What is needed → Render the lines below as a JSON list of strings, one string per line, with blank lines skipped. Please leave the pictures out of the list.

**** Records provided

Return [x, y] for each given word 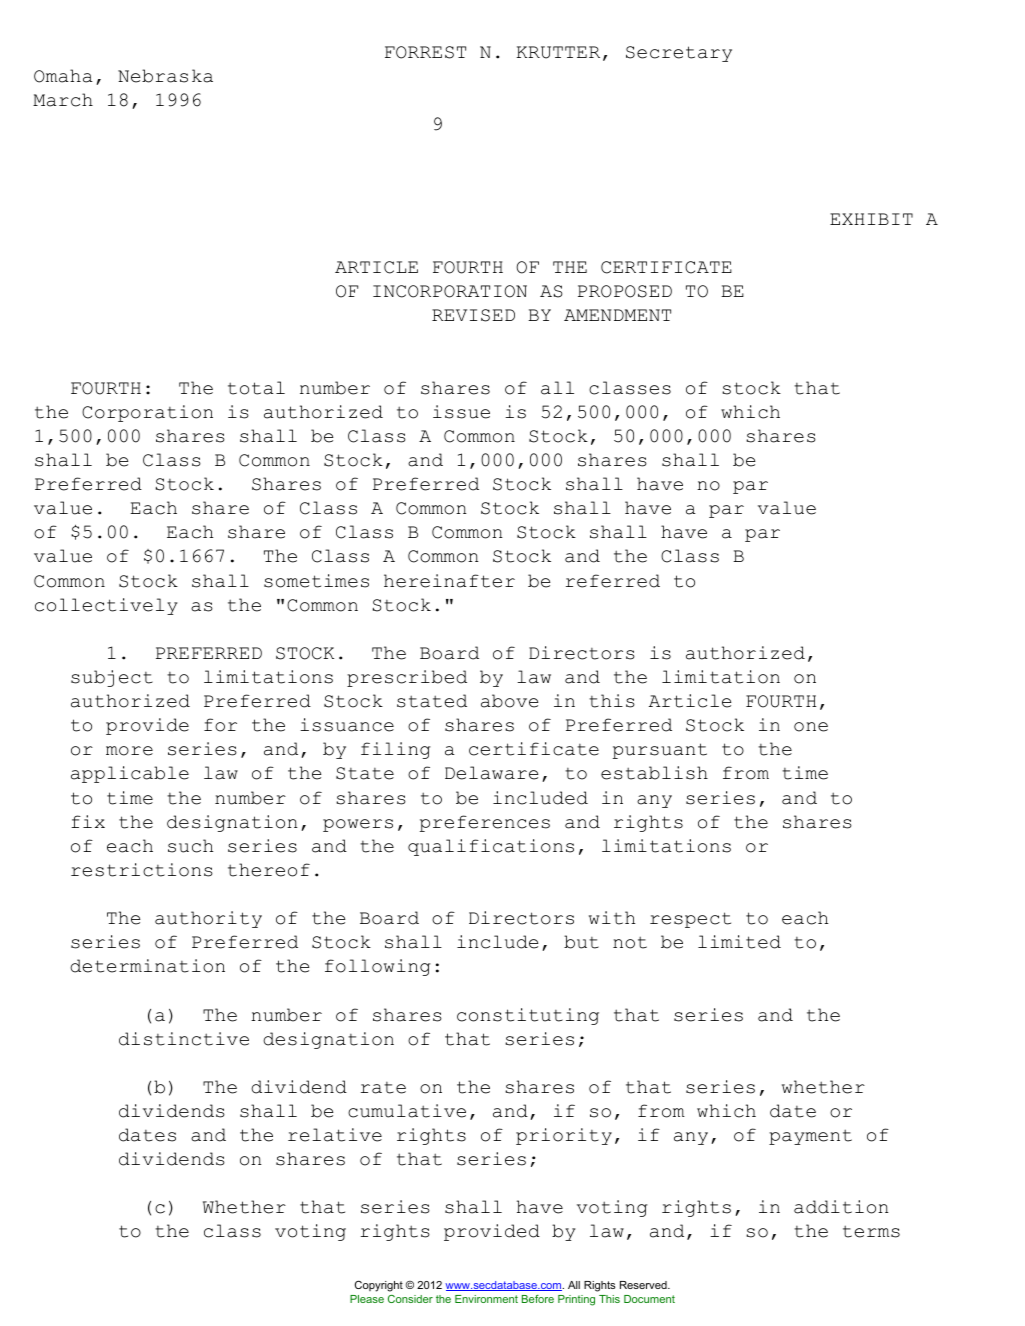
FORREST [425, 52]
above [509, 701]
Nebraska [165, 76]
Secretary [679, 54]
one [811, 727]
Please [367, 1299]
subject [112, 678]
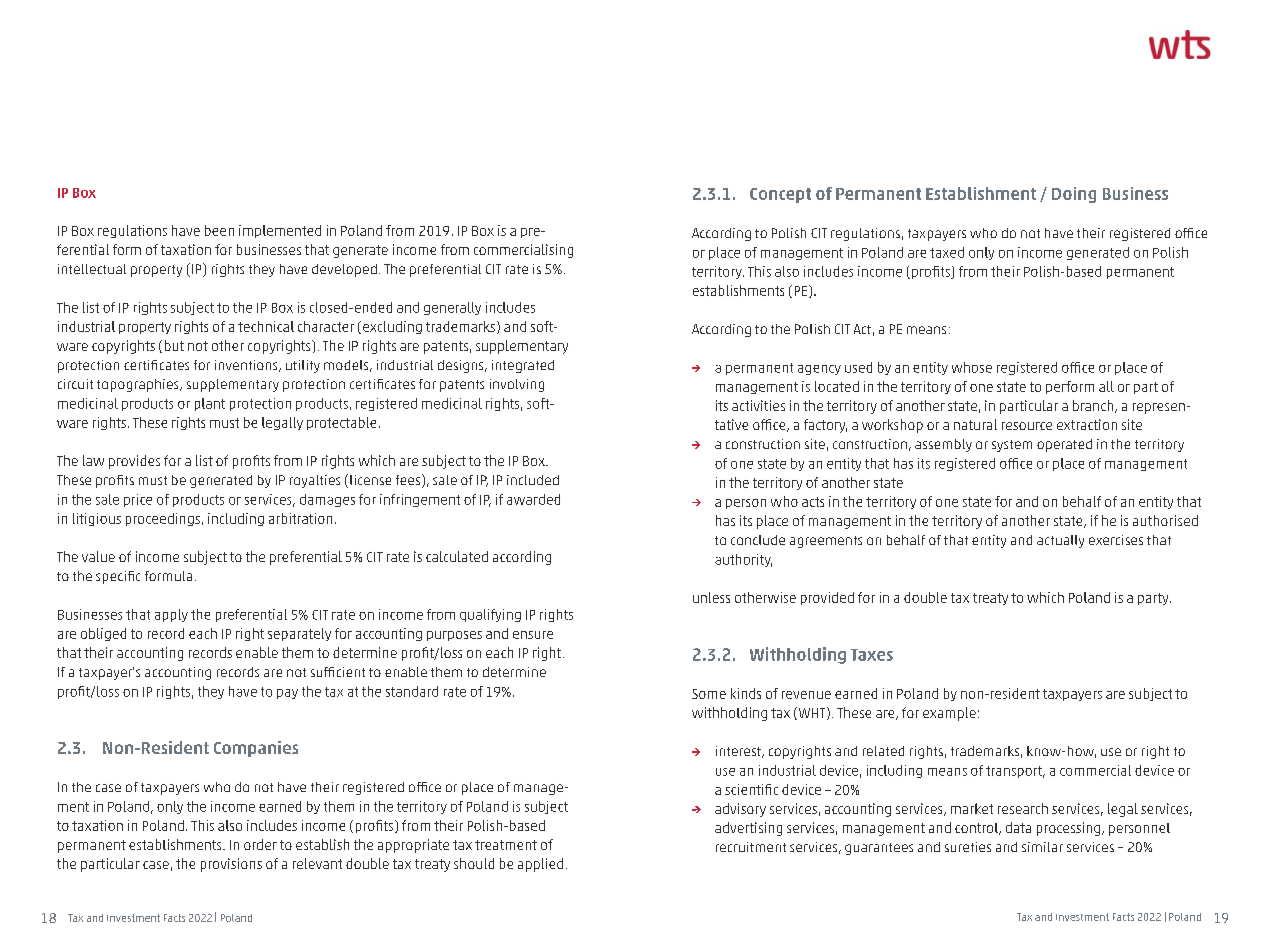 The height and width of the screenshot is (952, 1270). Describe the element at coordinates (247, 366) in the screenshot. I see `inventions` at that location.
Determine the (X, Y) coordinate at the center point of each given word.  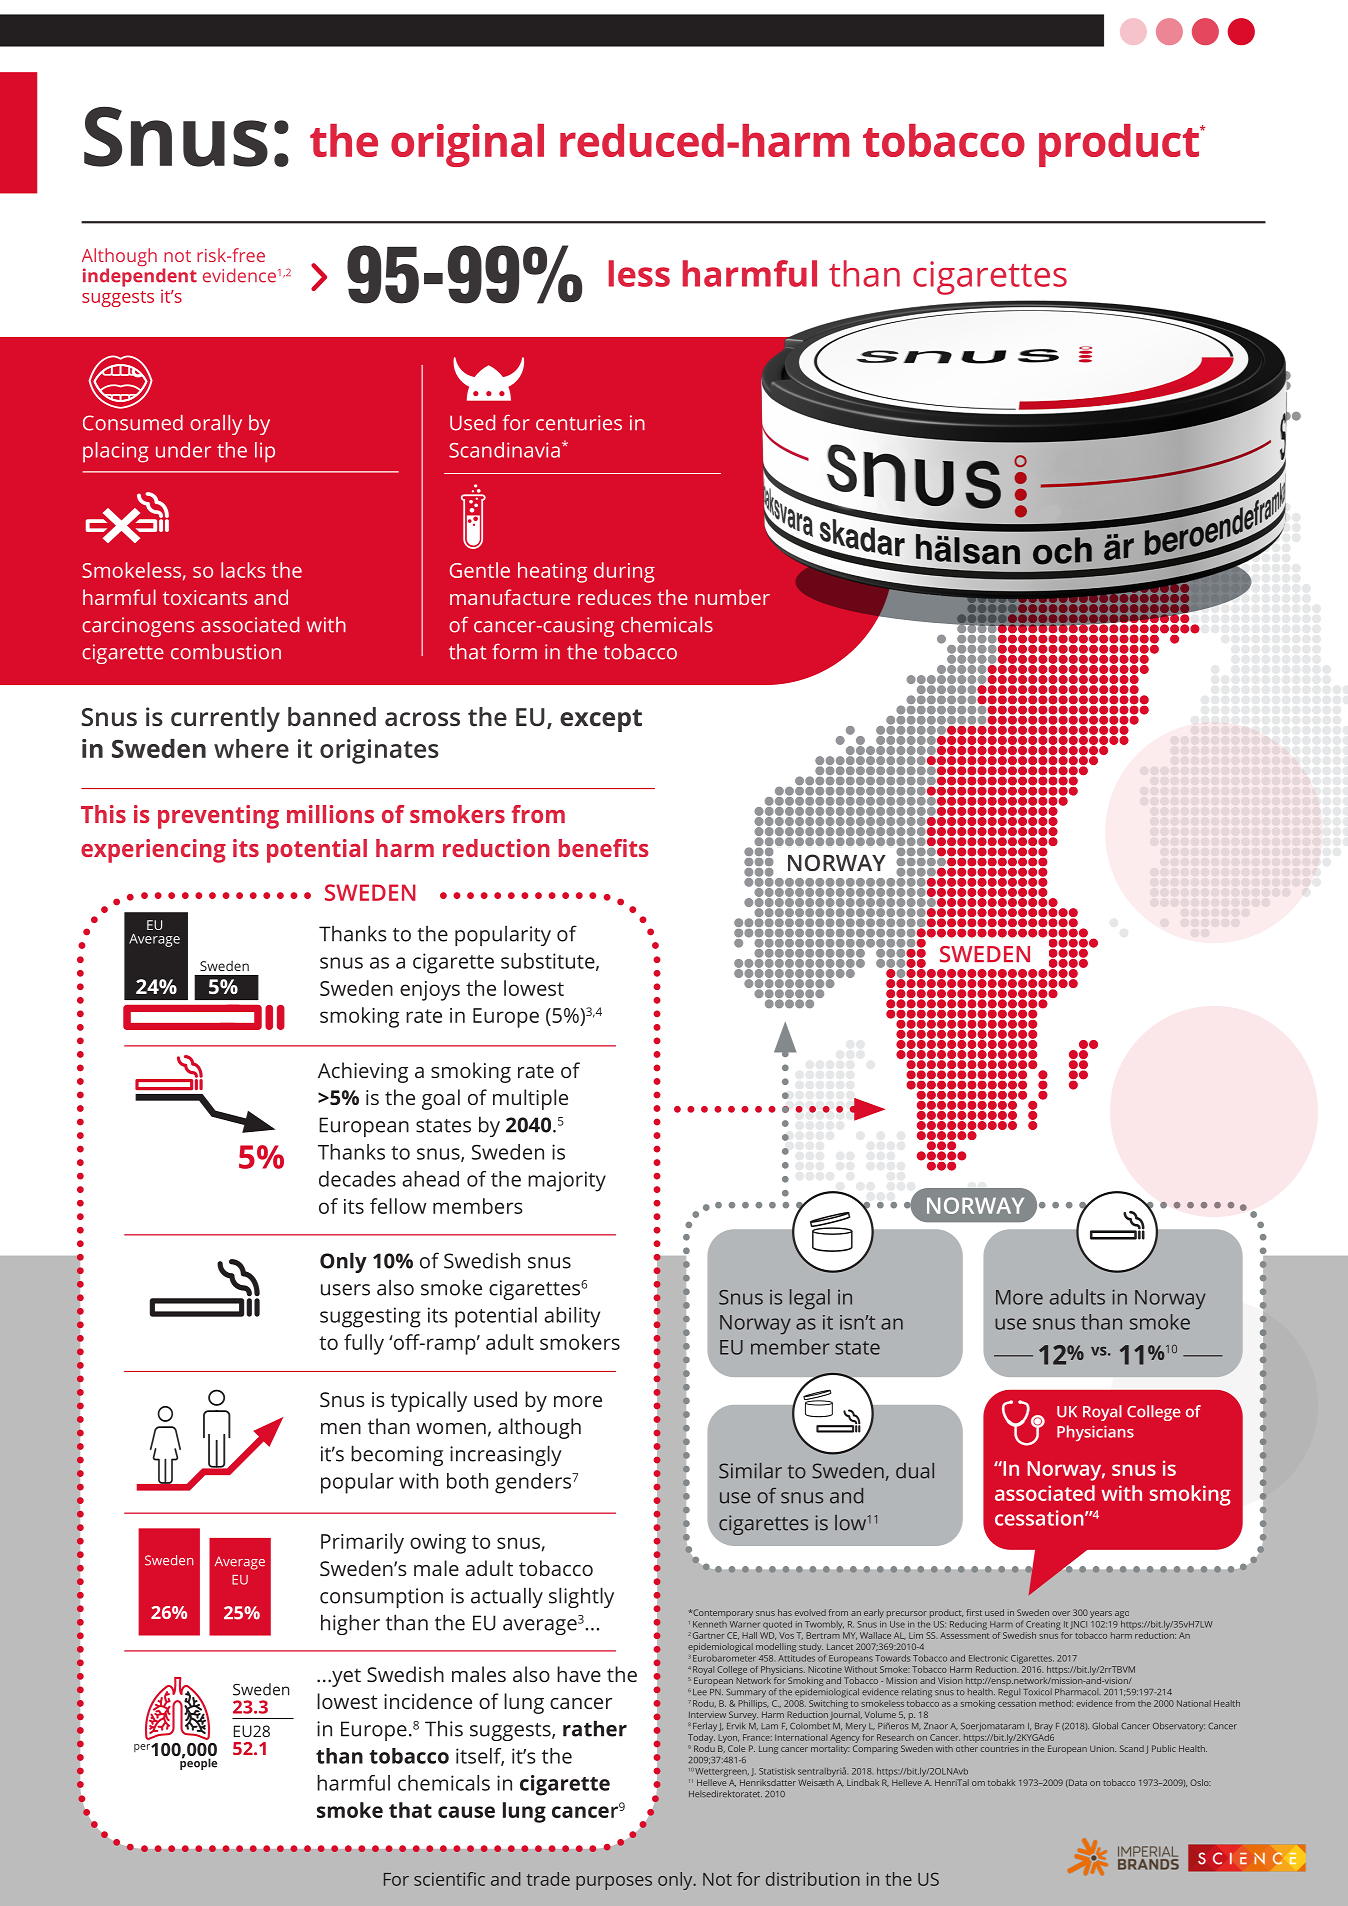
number (732, 597)
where (251, 748)
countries (1000, 1748)
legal (810, 1299)
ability (572, 1317)
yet (345, 1677)
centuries (579, 423)
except (601, 720)
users (345, 1290)
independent (140, 277)
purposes (614, 1883)
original (467, 145)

********

Finished answer →
[
  "Return [x, y] for each given word ",
  "FORREST [425, 52]",
  "above [509, 701]",
  "Nebraska [165, 76]",
  "Secretary [679, 54]",
  "one [811, 727]",
  "Please [367, 1299]",
  "subject [112, 678]",
  " The height and width of the screenshot is (952, 1270). Describe the element at coordinates (247, 366) in the screenshot. I see `inventions` at that location.",
  "Determine the (X, Y) coordinate at the center point of each given word.  ",
  "number (732, 597)",
  "where (251, 748)",
  "countries (1000, 1748)",
  "legal (810, 1299)",
  "ability (572, 1317)",
  "yet (345, 1677)",
  "centuries (579, 423)",
  "except (601, 720)",
  "users (345, 1290)",
  "independent (140, 277)",
  "purposes (614, 1883)",
  "original (467, 145)"
]